Jamaah Shalat Jumat hafidhakumullâh
Ketiga, kisah sukses Nabi Muhammad dalam mengemban misi profetiknya di muka bumi dan menjadi sumber ilham yang tak pernah habis bagi bangsa Indonesia untuk memaknai kemerdekaan secara lebih holistik dan integral.
Ketika diutus 14 abad silam, Nabi Muhammad menghadapi sebuah masyarakat yang mengalami tiga penjajahan sekaligus: disorientasi hidup, penindasan ekonomi, dan kezaliman sosial.
Disorientasi hidup diekspresikan dalam penyembahan patung oleh masyarakat Arab Quraisy. Penindasan ekonomi itu dilukiskan Al-Qur’an sebagai sesuatu yang membuat kekayaan hanya berputar pada kelompok-kelompok tertentu saja.
Rasulullah mengkritik orang-orang yang mengumpulkan dan menghitung-hitung harta tanpa memedulikan kesejahteraan sosial dan keadilan ekonomi.
“Celakalah bagi setiap pengumpat lagi pencela.

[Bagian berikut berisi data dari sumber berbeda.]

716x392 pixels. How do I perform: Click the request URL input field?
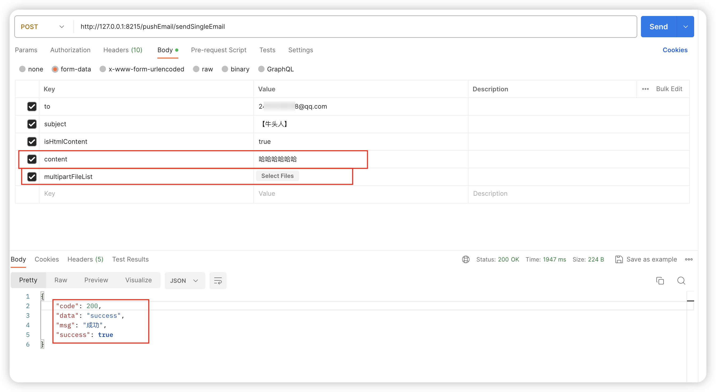point(334,27)
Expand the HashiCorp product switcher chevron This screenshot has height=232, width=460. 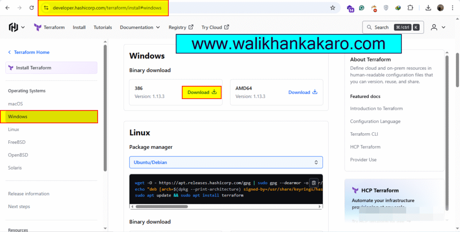pos(23,27)
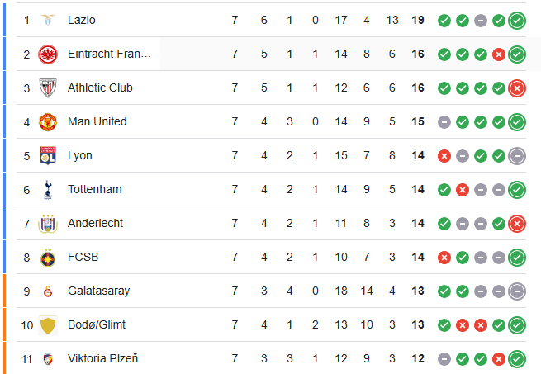Click Lazio's 19 points value
This screenshot has width=541, height=374.
tap(418, 20)
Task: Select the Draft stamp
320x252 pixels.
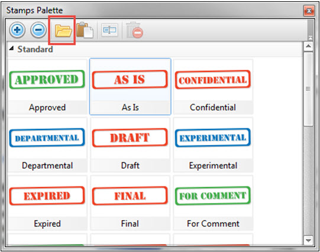Action: 130,145
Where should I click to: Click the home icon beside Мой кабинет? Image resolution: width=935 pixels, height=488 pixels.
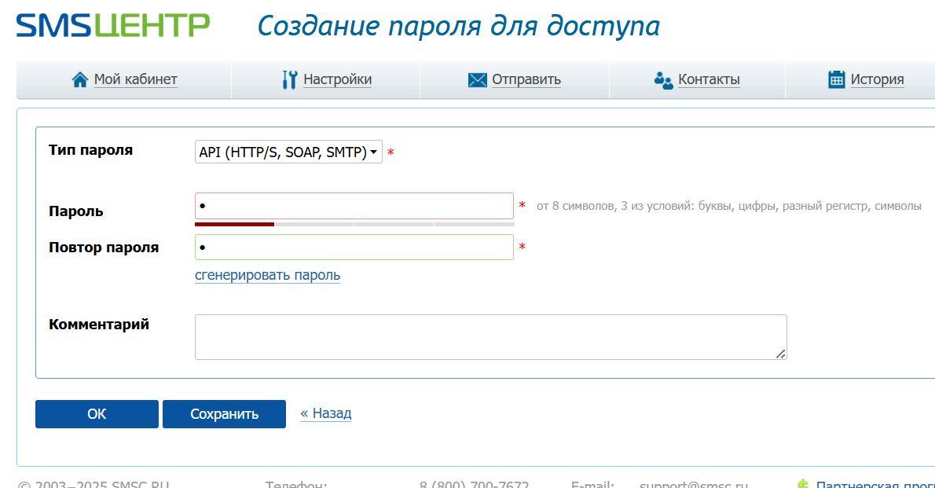pyautogui.click(x=79, y=79)
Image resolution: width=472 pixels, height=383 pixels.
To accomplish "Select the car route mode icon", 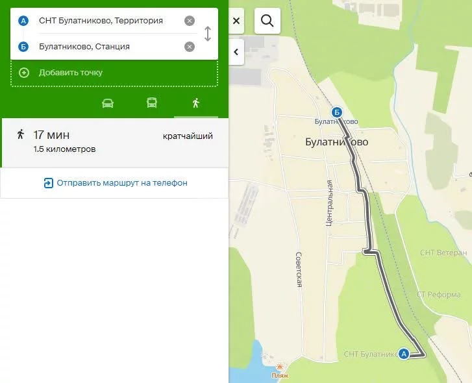I will coord(108,103).
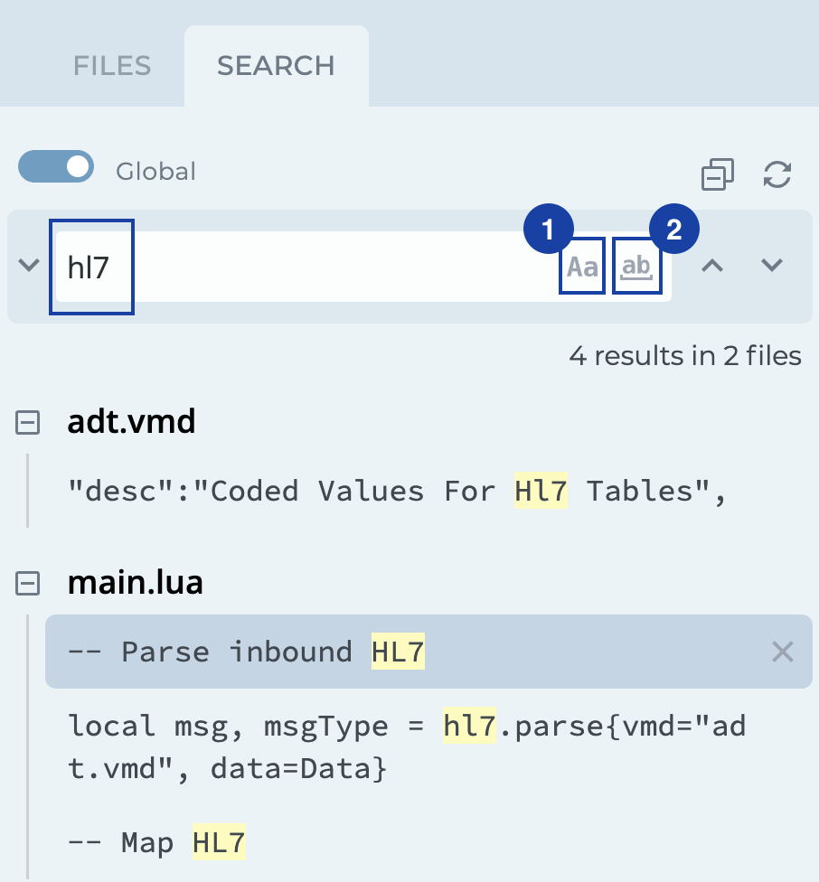Select the SEARCH tab
Image resolution: width=819 pixels, height=882 pixels.
pyautogui.click(x=276, y=66)
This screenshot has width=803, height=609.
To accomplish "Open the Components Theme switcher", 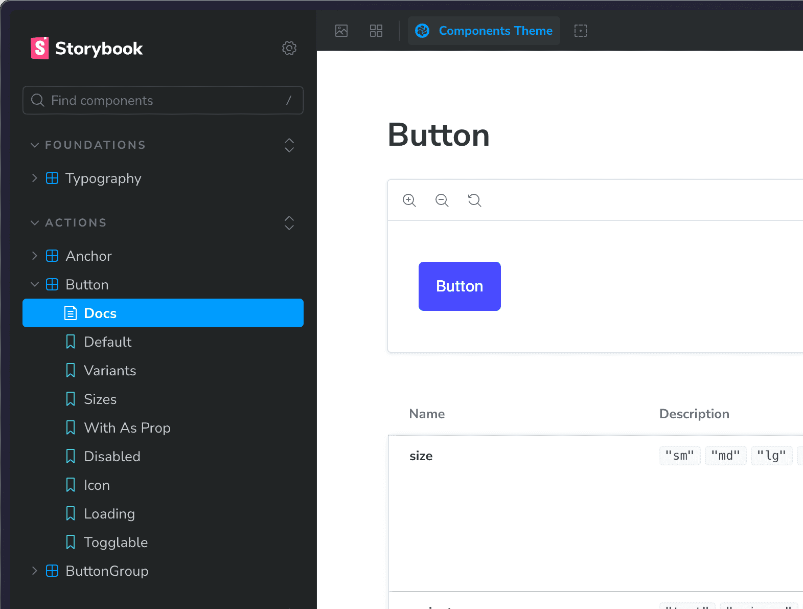I will tap(484, 31).
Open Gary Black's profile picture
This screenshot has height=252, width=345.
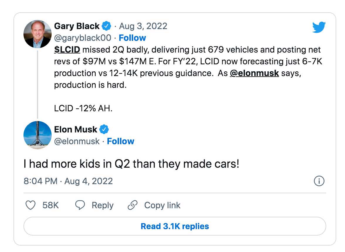pos(38,34)
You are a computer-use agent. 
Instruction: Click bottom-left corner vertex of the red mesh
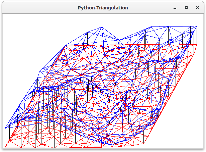pyautogui.click(x=5, y=148)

Yang mengumpulkan harta dan menghitung-hitungnya. Dia (manusia) mengira bahwa hartanya itu dapat mengkekalkannya. Sekali-kali tidak! Sesungguhnya dia benar-benar akan dilemparkan ke dalam Huthamah”. (QS Al-Humazah 1-4)

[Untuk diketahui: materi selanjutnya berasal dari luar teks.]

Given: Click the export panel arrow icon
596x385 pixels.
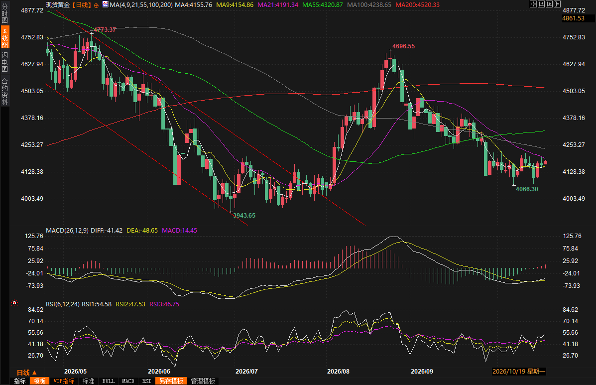Looking at the screenshot, I should [557, 4].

Pembebasan dari kezaliman sosial dilakukan Rasulullah dengan pembebasan perbudakan, kesetaraan laki-laki dan perempuan, dan kesederajatan bangsa-bangsa.
Dalam khutbah terakhirnya di Arafah, saat haji wada, Nabi menegaskan bahwa tak ada perbedaan antara hitam dan putih, antara Arab dan non-Arab.
Semuanya sama di mata Tuhan. Tidak ada celah yang membedakan manusia satu dengan manusia lainnya, kecuali tingkat ketakwaan mereka kepada Tuhan-Nya (QS Al-Hujuraat:13).
Jamaah Jumat rahimakumullah
Alangkah indahnya jika bangsa Indonesia mampu memaknai kemerdekaannya seperti yang disyariatkan Al-Qur’an. Rakyat merasakan kemerdekaan ekonominya dan meraih kesejahteraan bersama. (**)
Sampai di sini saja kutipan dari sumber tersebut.